• Work instructions:
#1 Can you condense the paragraph beginning "If Tommy Douglas had foreseen" in the response to the Globe and Mail editorial, keeping its main facts?
#2 Can you quote the stretch from "Re: Globe and" through "They can harm." in the response to the Globe and Mail editorial, word for word?

• Text excerpt:
The Globe and Mail: bullying from a bully pulpit

Re: Globe and Mail Editorial, 11/12 December, 2014

Will Johnston

If Tommy Douglas had foreseen that the public funding of  Medicare  would one day be the excuse to savagely persecute doctors with minority opinions about the birth control pill,  he might have been taken aback.  When Douglas was fighting for Medicare, the Pill had barely been invented though hundreds of women had already died from clots caused by that Pill’s high estrogen doses. Modern pills use a tiny fraction of the estrogen dose of the first generation Pill, but still result in side effects ranging from depression (common)  to fatal embolism (rare) in some users.   Modern birth control pills cause some breast cancer but prevent some ovarian and uterine cancer.  They can harm.

A minority of doctors, following  their own medical judgment, and soberly ignoring  edicts  from cranky Globe and Mail editorialists,  decide not to associate themselves with the Pill just as they and the majority would not refer a young woman whose family insists on clitoridectomy.  Some doctors do not prescribe antidepressants,  preferring other therapies for depression.  Few doctors would refer for or perform the removal of a healthy limb (yes, there is an activist group who clamor for that “service” too). Public funding doesn’t mean that doctors should discard their judgment.   Referring for something means approving of it.

• Data shown:
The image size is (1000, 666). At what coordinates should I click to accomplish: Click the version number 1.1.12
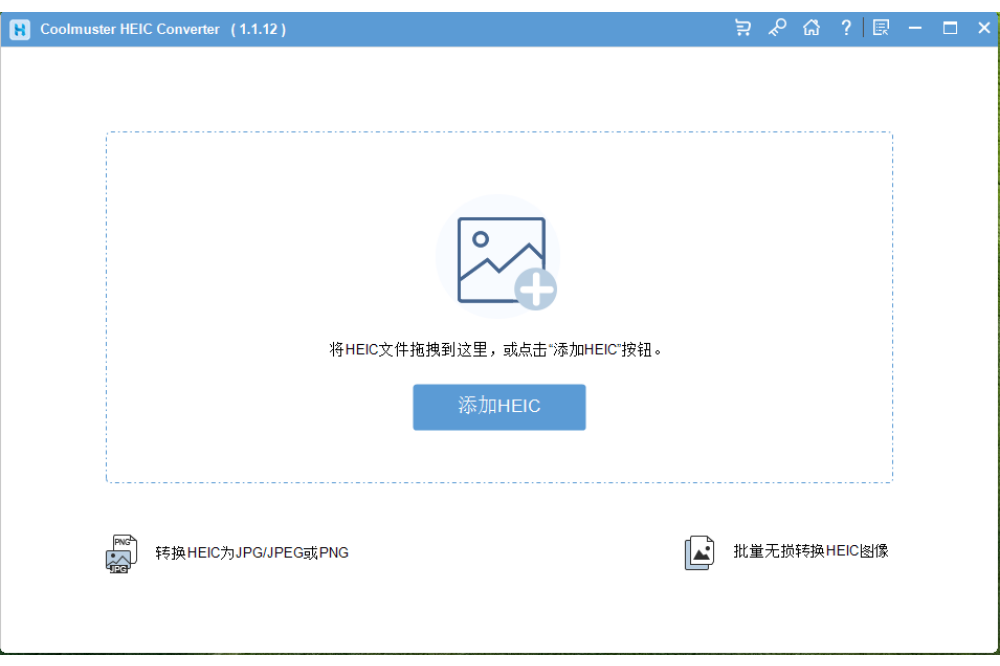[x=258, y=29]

...

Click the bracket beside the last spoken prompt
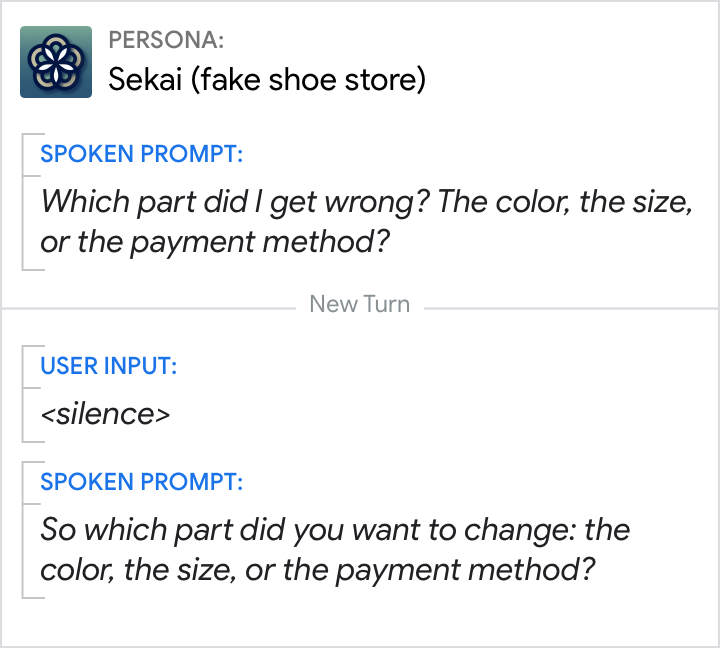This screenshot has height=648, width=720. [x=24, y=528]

--

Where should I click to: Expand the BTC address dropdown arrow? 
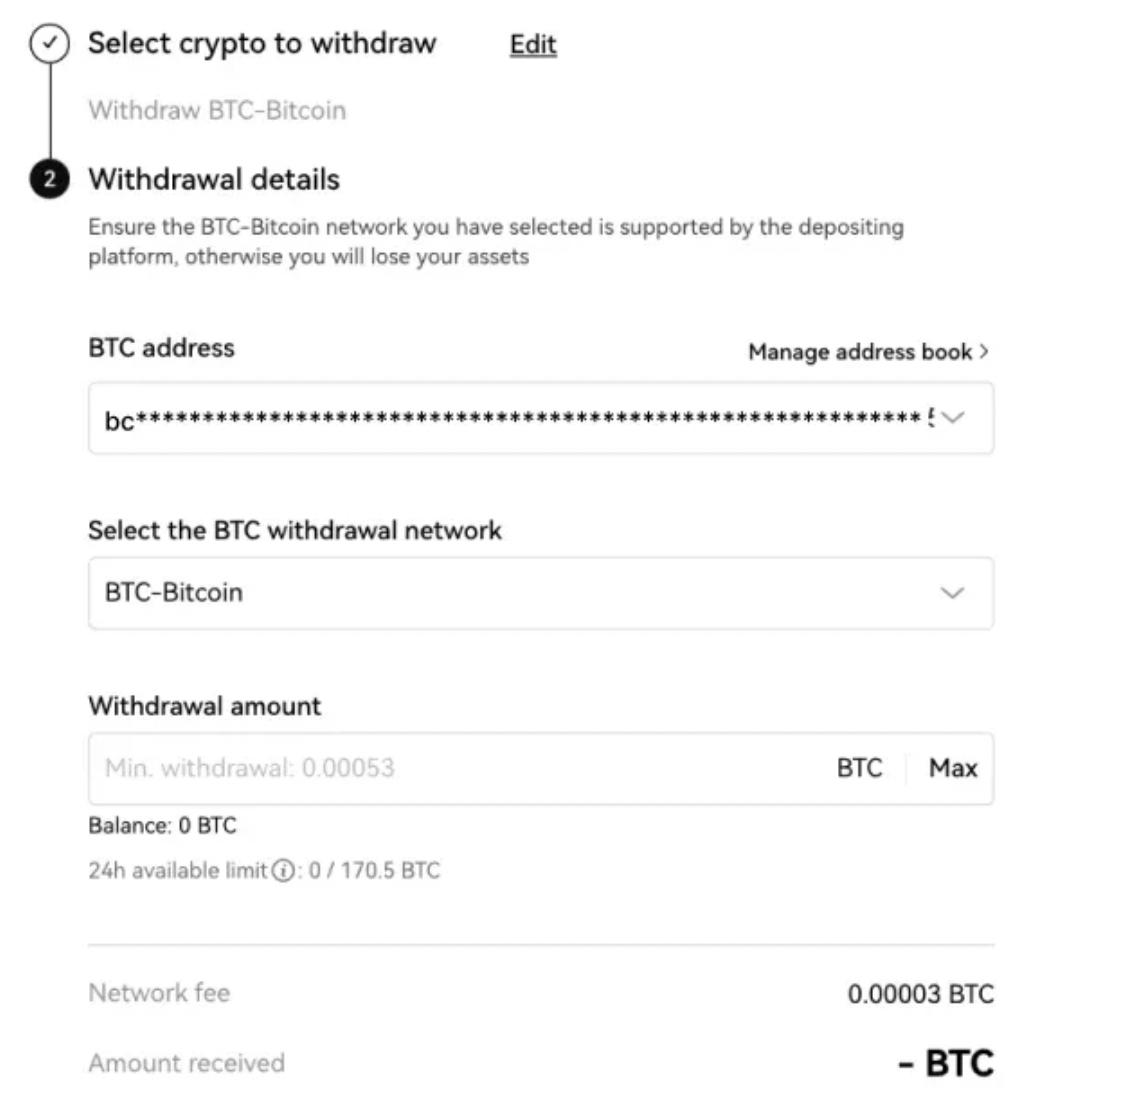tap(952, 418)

• Solutions by task:
#1 Tommy Douglas might have been taken aback had he foreseen public Medicare funding becoming an excuse to persecute doctors with minority views on the birth control pill. When he fought for Medicare, the Pill was barely invented, yet its high estrogen doses had already caused clots that killed hundreds of women. Modern pills use a tiny fraction of that estrogen but still cause side effects in some users, from depression (common) to fatal embolism (rare). They cause some breast cancer but prevent some ovarian and uterine cancer, and they can harm.

#2
Re: Globe and Mail Editorial, 11/12 December, 2014

Will Johnston

If Tommy Douglas had foreseen that the public funding of  Medicare  would one day be the excuse to savagely persecute doctors with minority opinions about the birth control pill,  he might have been taken aback.  When Douglas was fighting for Medicare, the Pill had barely been invented though hundreds of women had already died from clots caused by that Pill’s high estrogen doses. Modern pills use a tiny fraction of the estrogen dose of the first generation Pill, but still result in side effects ranging from depression (common)  to fatal embolism (rare) in some users.   Modern birth control pills cause some breast cancer but prevent some ovarian and uterine cancer.  They can harm.